**EXCERPT TO READ**.
##########

[Bigjob-users] Inconsistency with number_nodes , processes_per_node & jd.number_of_processes parameters.
Andre Luckow
aluckow at cct.lsu.edu
Mon Oct 3 10:41:45 CDT 2011
Hi Pradeep,
> 1. Does bigjob automatically determine processes_per_node on all
> resources mentioned in the resource list?
No, currently the number of nodes are only determined on agent side.
The number_nodes parameter is internally mapped to the
jd.number_of_processes = str(number_nodes)
jd.processes_per_host=str(processes_per_node)
The main issue here is that the Globus adaptor e.g. only accepts the
number_of_nodes parameter and not the total_cpu_count that the SAGA
spec specifies, which is then translated to the RSL count parameter.
But for simplicity, I probably should rename number_nodes to
number_of_processes. Then at least BJ and SAGA are consistent.
> 2. Is this condition specifically only for LONI or is it for all
> infrastructures like LSU machines & Futuregrid?

##########

**TASK 1**. Can you copy the BigJob parameter email word for word, everything from "Andre Luckow" down to "jd.number_of_processes = str(number_nodes)"?
**TASK 2**. Can you go on with the BigJob parameter email from the point where it stops?
The records are separate material with no connection to the BigJob parameter email.

(Word and element locating data)
##########

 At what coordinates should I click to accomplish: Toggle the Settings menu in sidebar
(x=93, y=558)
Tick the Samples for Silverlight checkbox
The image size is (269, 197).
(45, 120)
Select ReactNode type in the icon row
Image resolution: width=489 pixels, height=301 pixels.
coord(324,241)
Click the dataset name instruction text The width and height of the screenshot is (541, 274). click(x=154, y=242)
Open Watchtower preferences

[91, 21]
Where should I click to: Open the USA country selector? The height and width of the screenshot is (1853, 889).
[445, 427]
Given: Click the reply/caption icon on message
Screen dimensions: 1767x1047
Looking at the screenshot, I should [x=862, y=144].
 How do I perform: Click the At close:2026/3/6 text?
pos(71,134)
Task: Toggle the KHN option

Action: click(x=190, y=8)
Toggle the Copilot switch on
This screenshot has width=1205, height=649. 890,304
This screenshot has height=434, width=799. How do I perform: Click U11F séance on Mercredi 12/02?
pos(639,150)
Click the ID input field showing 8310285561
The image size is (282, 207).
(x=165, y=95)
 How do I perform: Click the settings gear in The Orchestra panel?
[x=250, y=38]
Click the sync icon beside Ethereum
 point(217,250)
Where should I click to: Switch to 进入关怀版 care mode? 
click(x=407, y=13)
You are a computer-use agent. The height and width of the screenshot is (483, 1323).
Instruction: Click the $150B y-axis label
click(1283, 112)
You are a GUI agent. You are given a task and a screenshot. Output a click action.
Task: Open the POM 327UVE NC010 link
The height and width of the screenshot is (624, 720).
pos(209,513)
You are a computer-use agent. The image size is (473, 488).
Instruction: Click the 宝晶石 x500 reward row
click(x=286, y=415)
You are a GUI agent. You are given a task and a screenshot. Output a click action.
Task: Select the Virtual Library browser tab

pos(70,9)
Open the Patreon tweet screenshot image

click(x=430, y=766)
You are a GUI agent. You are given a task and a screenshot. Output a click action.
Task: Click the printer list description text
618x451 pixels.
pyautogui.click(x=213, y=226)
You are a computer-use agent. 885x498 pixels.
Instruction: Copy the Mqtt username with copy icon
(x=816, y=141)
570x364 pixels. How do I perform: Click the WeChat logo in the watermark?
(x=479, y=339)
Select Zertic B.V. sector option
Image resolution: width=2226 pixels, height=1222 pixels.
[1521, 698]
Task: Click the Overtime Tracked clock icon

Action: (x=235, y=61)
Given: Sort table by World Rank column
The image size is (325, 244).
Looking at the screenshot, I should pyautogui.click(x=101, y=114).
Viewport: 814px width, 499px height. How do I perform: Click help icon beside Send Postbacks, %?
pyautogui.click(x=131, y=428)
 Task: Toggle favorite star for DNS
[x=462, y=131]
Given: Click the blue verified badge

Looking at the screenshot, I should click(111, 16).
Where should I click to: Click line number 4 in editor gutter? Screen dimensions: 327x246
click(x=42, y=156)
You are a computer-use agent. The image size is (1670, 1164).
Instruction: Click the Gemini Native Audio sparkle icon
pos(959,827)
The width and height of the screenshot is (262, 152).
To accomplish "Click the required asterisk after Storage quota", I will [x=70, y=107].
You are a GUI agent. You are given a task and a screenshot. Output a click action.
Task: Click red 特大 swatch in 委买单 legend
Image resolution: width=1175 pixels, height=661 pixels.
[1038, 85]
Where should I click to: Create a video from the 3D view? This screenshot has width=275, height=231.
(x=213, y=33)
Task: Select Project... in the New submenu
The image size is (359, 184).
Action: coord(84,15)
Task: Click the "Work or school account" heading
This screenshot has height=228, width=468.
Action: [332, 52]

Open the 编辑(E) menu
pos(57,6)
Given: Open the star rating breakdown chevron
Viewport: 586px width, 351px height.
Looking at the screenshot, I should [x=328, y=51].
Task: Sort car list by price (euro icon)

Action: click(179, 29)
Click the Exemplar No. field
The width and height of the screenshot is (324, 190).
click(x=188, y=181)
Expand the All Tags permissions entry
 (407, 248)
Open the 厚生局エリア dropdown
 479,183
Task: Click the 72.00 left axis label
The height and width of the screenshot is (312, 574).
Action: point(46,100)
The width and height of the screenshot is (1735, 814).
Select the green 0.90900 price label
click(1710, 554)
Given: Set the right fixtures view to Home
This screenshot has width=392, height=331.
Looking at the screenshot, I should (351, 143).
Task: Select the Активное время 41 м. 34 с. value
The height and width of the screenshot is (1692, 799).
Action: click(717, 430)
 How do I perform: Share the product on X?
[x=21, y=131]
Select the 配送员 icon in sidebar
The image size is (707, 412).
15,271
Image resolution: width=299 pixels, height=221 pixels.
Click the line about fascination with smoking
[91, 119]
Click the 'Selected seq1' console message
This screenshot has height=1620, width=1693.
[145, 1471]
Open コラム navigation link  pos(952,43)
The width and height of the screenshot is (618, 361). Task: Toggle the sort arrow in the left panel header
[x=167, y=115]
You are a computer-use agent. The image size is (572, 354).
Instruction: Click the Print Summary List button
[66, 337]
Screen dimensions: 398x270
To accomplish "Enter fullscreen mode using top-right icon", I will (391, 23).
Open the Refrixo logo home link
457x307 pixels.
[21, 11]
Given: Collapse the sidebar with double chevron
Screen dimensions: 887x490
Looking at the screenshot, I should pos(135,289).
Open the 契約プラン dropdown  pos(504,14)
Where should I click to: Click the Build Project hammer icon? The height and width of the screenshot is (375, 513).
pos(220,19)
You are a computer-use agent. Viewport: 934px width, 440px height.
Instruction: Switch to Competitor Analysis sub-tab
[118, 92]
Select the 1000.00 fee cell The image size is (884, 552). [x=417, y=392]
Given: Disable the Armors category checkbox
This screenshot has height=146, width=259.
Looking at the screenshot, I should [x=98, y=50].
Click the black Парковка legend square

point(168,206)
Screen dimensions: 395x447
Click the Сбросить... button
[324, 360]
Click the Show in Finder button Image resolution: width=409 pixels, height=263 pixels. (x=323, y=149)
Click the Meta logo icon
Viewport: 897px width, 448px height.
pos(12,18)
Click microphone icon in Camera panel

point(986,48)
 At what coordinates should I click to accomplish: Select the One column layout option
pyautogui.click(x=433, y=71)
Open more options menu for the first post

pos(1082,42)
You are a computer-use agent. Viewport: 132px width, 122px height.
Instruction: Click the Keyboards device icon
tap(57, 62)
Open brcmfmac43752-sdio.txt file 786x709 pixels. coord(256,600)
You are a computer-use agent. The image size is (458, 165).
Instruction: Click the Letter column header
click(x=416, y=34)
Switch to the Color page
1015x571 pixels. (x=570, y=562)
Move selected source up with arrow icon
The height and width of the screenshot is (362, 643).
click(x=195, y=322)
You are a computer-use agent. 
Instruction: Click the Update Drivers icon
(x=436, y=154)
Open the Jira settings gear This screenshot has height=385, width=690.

##########

**EXPECTED OUTPUT 1**.
Andre Luckow
aluckow at cct.lsu.edu
Mon Oct 3 10:41:45 CDT 2011
Hi Pradeep,
> 1. Does bigjob automatically determine processes_per_node on all
> resources mentioned in the resource list?
No, currently the number of nodes are only determined on agent side.
The number_nodes parameter is internally mapped to the
jd.number_of_processes = str(number_nodes)

**EXPECTED OUTPUT 2**.
The thing you're observing below is that you request 2 processes via
Globus and you get a total of 8 processes. In order to make the
manager aware of the correct node count, you need to add the
processes_per_host parameter in this case. I know this is kind of
confusing, but the main issue is that different Globus installation
handle the count parameter different (sometimes it is mapped to the
#nodes and sometimes to #cores).
Please let me know whether the processes_per_node workaround works.
Best,
Andre
----
> I tried the script without specifying processes_per_node but when
> jd.number_of_processes(processors) > number_nodes( nodes) it causes trouble
> even though enough resources are available. The script just rolls and jobs
> are not scheduled or queued as it doesn't find enough resources.
> For example
> resource_list.append({"resource_url" :
> "gram://eric1.loni.org/jobmanager-pbs",
> "number_nodes" : "2",
> "allocation" : None, "queue" : "checkpt",
> "working_directory": (os.getcwd() + "/agent"),
> "walltime":20 })
> resource_list.append({"resource_url" :
> "gram://poseidon1.loni.org/jobmanager-pbs",
> "number_nodes" : "2",
> "allocation" : None, "queue" : "checkpt",
> "working_directory": (os.getcwd() + "/agent"),
> "walltime":20 })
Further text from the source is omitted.